BEGIN RECORDS FOR PROCESSING
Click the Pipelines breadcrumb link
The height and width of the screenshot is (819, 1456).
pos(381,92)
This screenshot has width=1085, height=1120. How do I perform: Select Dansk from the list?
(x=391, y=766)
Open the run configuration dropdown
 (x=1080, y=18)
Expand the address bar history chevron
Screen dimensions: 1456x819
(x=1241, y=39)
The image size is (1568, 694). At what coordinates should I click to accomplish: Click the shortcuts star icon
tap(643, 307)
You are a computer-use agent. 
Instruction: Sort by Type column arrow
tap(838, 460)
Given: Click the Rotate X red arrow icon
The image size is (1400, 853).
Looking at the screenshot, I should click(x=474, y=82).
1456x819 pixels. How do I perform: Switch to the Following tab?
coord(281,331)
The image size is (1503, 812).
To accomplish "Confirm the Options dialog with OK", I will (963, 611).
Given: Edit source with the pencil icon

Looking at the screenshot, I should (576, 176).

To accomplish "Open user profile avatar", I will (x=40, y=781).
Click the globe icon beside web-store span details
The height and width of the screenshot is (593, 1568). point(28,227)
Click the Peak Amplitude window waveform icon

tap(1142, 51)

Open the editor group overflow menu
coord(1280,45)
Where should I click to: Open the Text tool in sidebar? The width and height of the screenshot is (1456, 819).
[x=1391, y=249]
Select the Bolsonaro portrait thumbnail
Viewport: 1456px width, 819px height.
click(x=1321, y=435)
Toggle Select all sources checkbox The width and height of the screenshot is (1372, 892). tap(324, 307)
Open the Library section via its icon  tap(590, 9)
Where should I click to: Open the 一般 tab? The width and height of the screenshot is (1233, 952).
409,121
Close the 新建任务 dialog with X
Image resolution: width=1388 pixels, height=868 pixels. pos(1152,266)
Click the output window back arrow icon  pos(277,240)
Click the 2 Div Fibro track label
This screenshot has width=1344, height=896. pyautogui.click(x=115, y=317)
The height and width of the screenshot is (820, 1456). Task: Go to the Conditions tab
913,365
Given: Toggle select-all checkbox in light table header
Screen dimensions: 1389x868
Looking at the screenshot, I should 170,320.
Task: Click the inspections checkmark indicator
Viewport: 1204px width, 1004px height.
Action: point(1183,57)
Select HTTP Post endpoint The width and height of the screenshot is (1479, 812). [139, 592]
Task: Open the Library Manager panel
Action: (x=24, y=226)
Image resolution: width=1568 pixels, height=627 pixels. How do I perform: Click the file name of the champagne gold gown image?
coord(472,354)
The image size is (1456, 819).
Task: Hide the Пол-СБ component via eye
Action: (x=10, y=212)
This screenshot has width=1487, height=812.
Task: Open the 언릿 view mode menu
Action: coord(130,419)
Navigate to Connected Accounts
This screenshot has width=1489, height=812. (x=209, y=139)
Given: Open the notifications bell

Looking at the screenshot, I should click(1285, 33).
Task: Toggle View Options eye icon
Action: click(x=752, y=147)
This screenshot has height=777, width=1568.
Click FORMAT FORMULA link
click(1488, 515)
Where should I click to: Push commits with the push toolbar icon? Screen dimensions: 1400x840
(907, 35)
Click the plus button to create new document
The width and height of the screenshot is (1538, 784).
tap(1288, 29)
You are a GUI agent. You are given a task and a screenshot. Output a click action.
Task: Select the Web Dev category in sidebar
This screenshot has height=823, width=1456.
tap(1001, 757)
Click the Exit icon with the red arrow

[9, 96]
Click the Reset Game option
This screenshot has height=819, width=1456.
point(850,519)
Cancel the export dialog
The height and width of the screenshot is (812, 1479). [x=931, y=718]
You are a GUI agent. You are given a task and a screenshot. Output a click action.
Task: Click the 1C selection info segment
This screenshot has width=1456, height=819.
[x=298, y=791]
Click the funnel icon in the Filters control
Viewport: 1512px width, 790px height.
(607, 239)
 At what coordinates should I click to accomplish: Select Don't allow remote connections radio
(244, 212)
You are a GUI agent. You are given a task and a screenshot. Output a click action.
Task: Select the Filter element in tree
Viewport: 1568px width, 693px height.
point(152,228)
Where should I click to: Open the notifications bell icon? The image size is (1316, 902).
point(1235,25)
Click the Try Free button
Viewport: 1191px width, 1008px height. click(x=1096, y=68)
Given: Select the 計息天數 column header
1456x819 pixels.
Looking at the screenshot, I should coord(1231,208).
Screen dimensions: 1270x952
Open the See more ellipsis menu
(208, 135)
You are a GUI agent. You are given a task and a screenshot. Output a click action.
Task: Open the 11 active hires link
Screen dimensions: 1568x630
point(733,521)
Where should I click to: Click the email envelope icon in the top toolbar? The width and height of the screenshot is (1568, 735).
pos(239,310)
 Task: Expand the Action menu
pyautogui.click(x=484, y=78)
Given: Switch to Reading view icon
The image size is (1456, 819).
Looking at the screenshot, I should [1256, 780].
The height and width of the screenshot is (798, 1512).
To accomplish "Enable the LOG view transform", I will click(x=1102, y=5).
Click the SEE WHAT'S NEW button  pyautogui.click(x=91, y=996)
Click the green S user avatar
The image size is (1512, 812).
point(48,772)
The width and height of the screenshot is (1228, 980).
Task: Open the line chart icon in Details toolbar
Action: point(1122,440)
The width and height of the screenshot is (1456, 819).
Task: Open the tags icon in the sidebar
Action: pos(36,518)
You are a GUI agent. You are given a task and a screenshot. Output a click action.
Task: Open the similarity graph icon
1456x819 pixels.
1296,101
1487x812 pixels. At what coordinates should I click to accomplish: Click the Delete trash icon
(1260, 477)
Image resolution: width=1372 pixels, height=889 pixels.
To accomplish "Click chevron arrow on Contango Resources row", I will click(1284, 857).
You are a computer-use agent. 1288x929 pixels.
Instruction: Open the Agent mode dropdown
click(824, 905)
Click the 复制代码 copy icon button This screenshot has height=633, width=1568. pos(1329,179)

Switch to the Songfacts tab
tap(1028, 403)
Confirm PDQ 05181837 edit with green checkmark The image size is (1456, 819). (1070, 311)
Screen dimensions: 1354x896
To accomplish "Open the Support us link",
END RECORDS FOR PROCESSING
— WHAT IS EXPECTED —
Beginning with the line holding "Open the Library section" and ending with the line holding "Click the output", write out the stretch of material above exactly; add no further lines.

— SOLVED PROBLEM —
Open the Library section via its icon  tap(590, 9)
Where should I click to: Open the 一般 tab? The width and height of the screenshot is (1233, 952).
409,121
Close the 新建任务 dialog with X
Image resolution: width=1388 pixels, height=868 pixels. pos(1152,266)
Click the output window back arrow icon  pos(277,240)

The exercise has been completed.